» TASK OBJECTIVE: From the listing below, set down exactly the lines between the one holding "パスワードをお忘れですか ? (844, 644)" and the one holding "ログイン状態を保存する (860, 508)", inclusive. No other line is wanted.

» INFORMATION SHOWN:
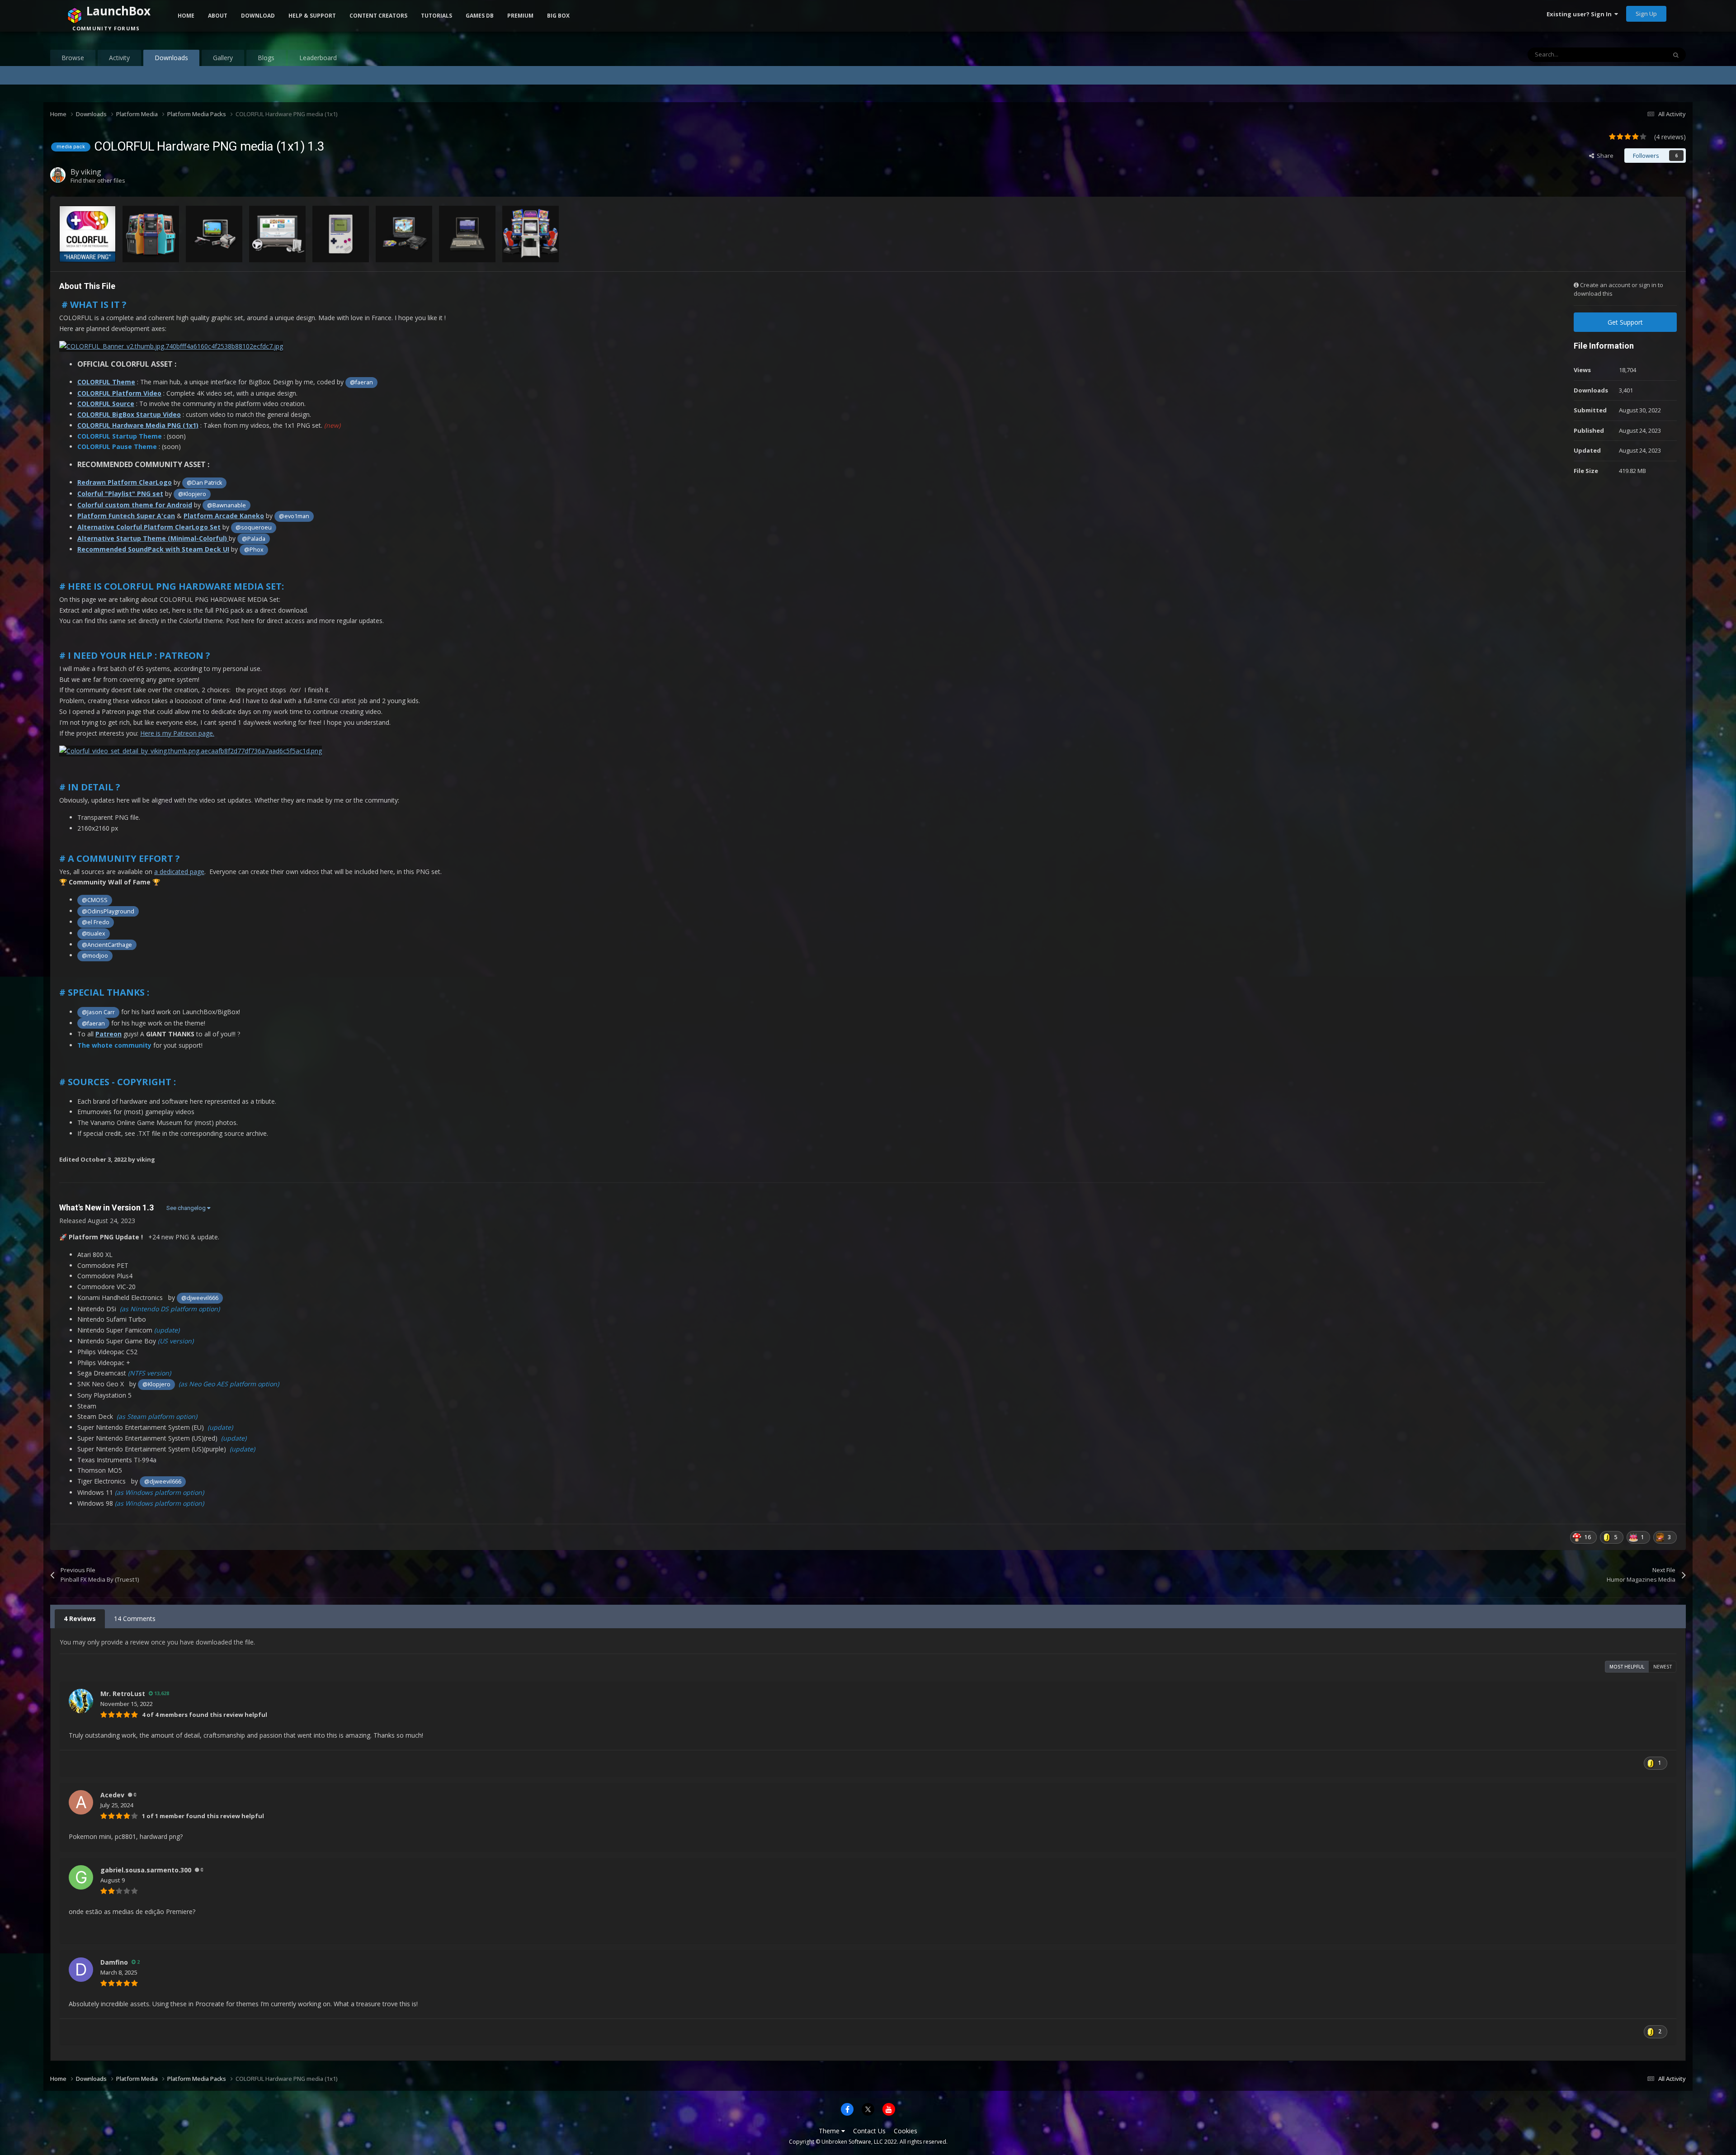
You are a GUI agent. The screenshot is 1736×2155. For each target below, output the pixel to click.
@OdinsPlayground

---

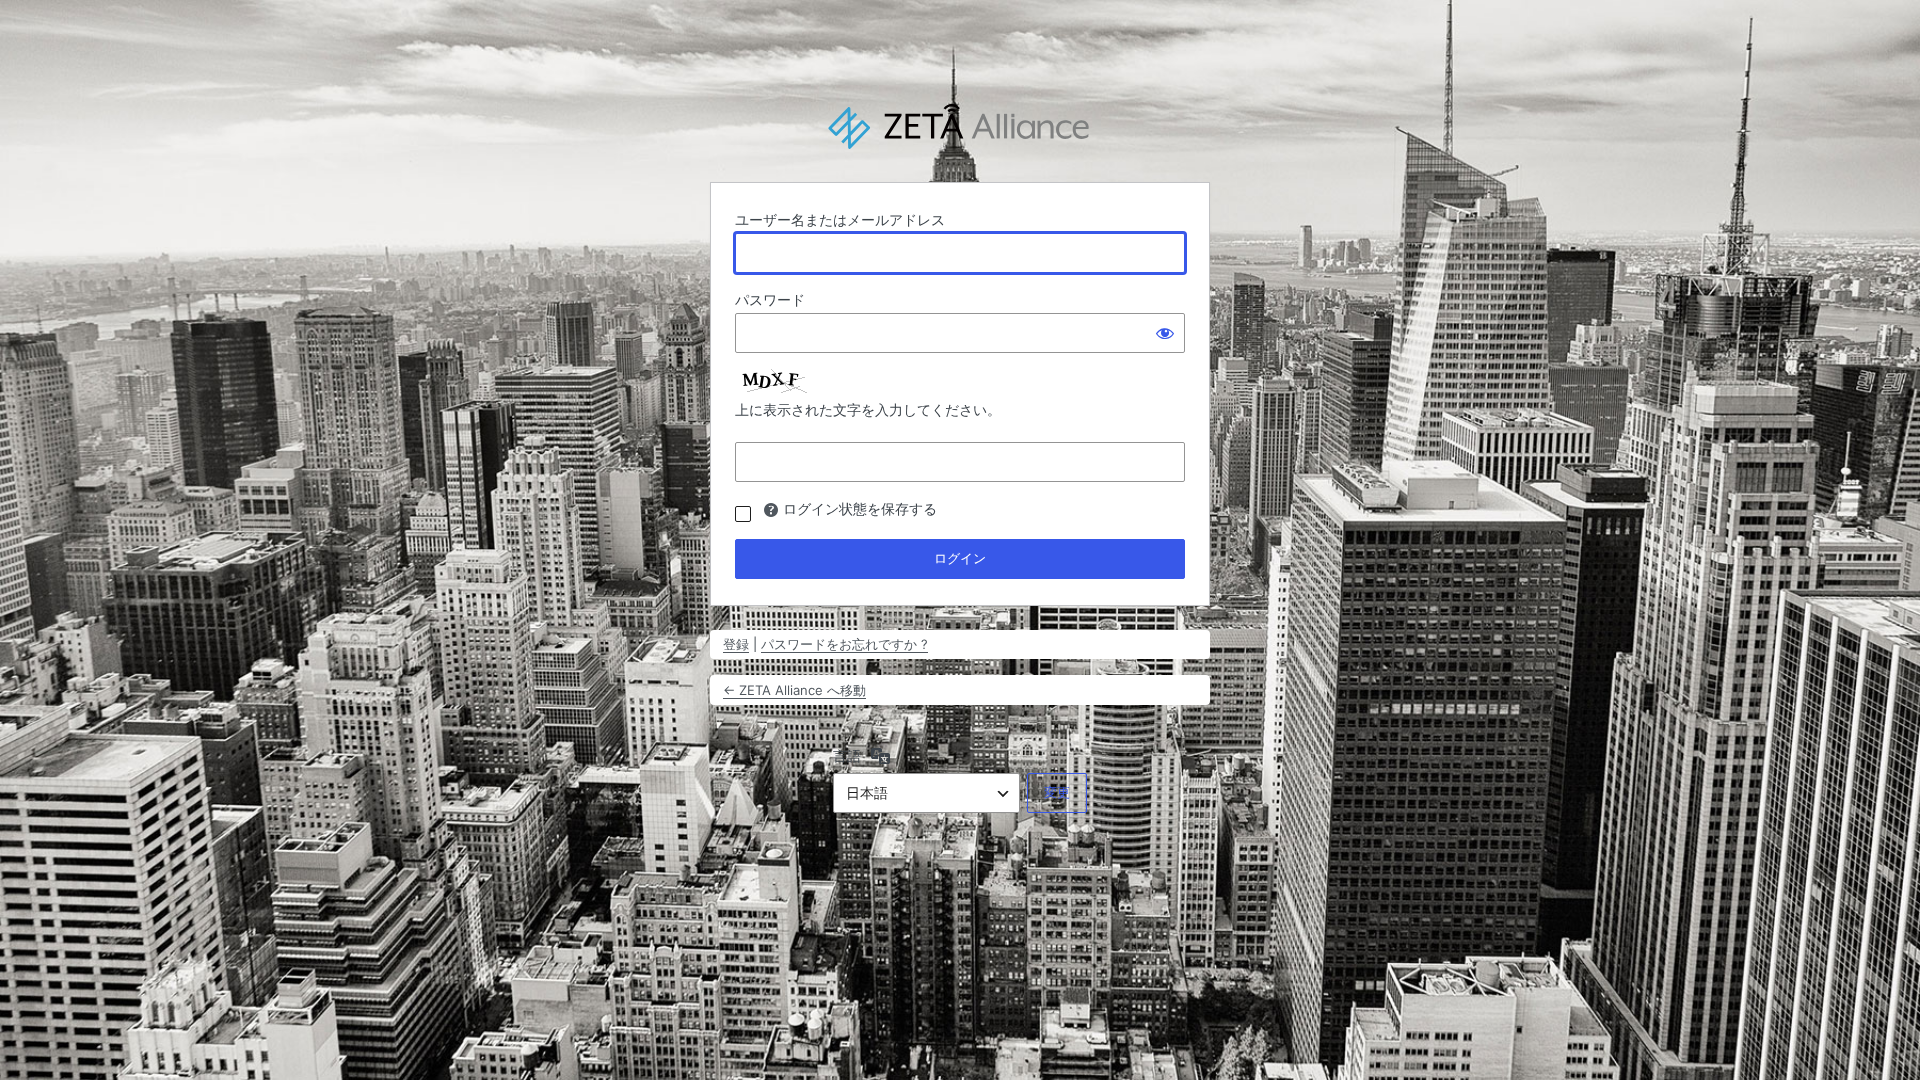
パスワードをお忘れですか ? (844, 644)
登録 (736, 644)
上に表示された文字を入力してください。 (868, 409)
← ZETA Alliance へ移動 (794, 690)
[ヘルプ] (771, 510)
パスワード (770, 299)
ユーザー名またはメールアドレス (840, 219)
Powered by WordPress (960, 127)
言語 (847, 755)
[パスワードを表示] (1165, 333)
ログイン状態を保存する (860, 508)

» RESULT BELOW:
パスワードをお忘れですか ? (844, 644)
登録 (736, 644)
上に表示された文字を入力してください。 (868, 409)
← ZETA Alliance へ移動 (794, 690)
[ヘルプ] (771, 510)
パスワード (770, 299)
ユーザー名またはメールアドレス (840, 219)
Powered by WordPress (960, 127)
言語 (847, 755)
[パスワードを表示] (1165, 333)
ログイン状態を保存する (860, 508)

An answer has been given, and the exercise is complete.